Larry Diamond: I don't think we can say that yet. I don't think we know precisely what trajectory Iraq is on. But, certainly, it has all the makings for a possible descent into civil war, including rising sectarian violence, distrust among a number of different ethnic and religious communities, a very significant degree of political polarization among those communities, and a great deal of privatized violence on a variety of fronts. And Iraq has a very weak state security apparatus. So, no, I don't think it's in a civil war, or clearly in descent toward that yet, but the danger is very palpable.
BuzzFlash: Why do you believe that we can turn the situation around in Iraq and still create a democratic state? I would call that a rather Herculean task. How can it still be achieved?
Larry Diamond: First of all, let me say that in the next few years, if Iraq were to follow a more positive trajectory of conflict resolution and peaceful development, I don't think that it would become, even in the most positive scenario, a very democratic democracy early on. I think even in the most positive, realistic scenario there will be, for a long time, important elements of authoritarian thinking and instincts. There will be electoral fraud. There will be very significant corruption in the government. There will be a very great struggle on the part of democratic forces in politics and civil society to secure rights, contain the abuse of power, and create a rule of law.
But I think it's still possible that Iraq can start walking down that path, and so that it might emerge, as I say at the end of my book, as a messy semi-democracy, but one that is gradually getting a grip on these problems and moving toward a more real democracy. I think that's the realistic positive scenario.
Unfortunately, I think that even in the most realistic positive scenario, Iraq is going to coexist with a certain amount of extraordinary ethnic and religious polarization that will keep the country in a kind of perilous state for some time to come. Iraq will probably coexist with a greater role for religion in politics than we would feel comfortable with or that liberals and secularists in Iraq would want.
I realize that it's very long odds at this point against securing that outcome. It's much easier to envision the perpetuation of this kind of low-intensity conflict with a very weak state or a descent into full-scale civil war.
But the reason why I say this is possible is because there is a stalemate in the country now in which many of the forces that have either been making the insurgency or supporting the insurgency realize that it's a kind of dead-end game.
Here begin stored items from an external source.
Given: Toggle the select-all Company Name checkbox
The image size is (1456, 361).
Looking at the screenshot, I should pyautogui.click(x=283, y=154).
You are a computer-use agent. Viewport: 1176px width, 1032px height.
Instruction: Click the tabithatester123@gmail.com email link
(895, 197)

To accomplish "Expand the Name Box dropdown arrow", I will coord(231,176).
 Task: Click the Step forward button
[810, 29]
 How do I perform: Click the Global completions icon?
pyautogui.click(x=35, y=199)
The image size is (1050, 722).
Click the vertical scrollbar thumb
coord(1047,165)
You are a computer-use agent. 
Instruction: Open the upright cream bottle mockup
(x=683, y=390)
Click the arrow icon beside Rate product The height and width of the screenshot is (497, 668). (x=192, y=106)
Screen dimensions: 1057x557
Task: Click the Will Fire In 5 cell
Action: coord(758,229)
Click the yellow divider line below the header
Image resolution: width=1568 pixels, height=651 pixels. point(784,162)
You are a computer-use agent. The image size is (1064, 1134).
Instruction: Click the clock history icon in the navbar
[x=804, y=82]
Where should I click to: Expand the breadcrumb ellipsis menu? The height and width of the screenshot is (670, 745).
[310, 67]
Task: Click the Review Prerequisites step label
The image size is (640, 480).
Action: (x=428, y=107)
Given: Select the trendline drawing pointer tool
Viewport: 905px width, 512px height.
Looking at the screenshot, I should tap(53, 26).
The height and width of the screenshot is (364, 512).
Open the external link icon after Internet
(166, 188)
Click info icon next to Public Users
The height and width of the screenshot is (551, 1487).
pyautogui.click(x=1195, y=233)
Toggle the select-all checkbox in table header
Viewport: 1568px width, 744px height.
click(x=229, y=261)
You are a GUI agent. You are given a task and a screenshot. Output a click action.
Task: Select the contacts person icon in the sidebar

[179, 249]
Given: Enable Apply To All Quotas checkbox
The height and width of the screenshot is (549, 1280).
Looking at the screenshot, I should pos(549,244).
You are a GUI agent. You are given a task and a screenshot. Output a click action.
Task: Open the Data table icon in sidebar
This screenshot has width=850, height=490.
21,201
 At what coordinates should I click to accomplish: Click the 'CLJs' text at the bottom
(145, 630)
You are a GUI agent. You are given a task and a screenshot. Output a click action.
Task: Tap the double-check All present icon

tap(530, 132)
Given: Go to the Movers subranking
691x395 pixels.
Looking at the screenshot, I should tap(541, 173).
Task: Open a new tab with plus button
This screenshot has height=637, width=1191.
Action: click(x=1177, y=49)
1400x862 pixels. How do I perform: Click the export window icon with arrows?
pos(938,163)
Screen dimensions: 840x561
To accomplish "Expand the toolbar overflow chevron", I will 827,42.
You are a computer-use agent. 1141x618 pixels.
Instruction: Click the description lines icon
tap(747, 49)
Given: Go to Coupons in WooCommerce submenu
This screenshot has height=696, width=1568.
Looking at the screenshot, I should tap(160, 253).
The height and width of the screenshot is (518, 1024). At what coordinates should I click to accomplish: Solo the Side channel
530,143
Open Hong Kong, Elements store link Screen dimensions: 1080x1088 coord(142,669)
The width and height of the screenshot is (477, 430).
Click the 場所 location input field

The insurgency perhaps has tactical value, but it's not going to achieve strategically what they want. And these people are sending a number of signals that they want to come in to the game of electoral politics. They want to compete peacefully for power. I think the challenge now is to identify these groups, sit down with them, talk to them, negotiate, and bring them into the political process. This is the way most internal conflicts end – through negotiation and incorporation.
BuzzFlash: The insurgency is comprised of many factions that have formed an ad hoc alliance. Those elements include former Saddam and Baathist loyalists, nationalist Sunni groups that feel cut off from the political process, as well as foreign fighters and terrorists from outside of Iraq who are conducting some of the suicide bombings.
Larry Diamond: Yes, as well as indigenous religious extremists.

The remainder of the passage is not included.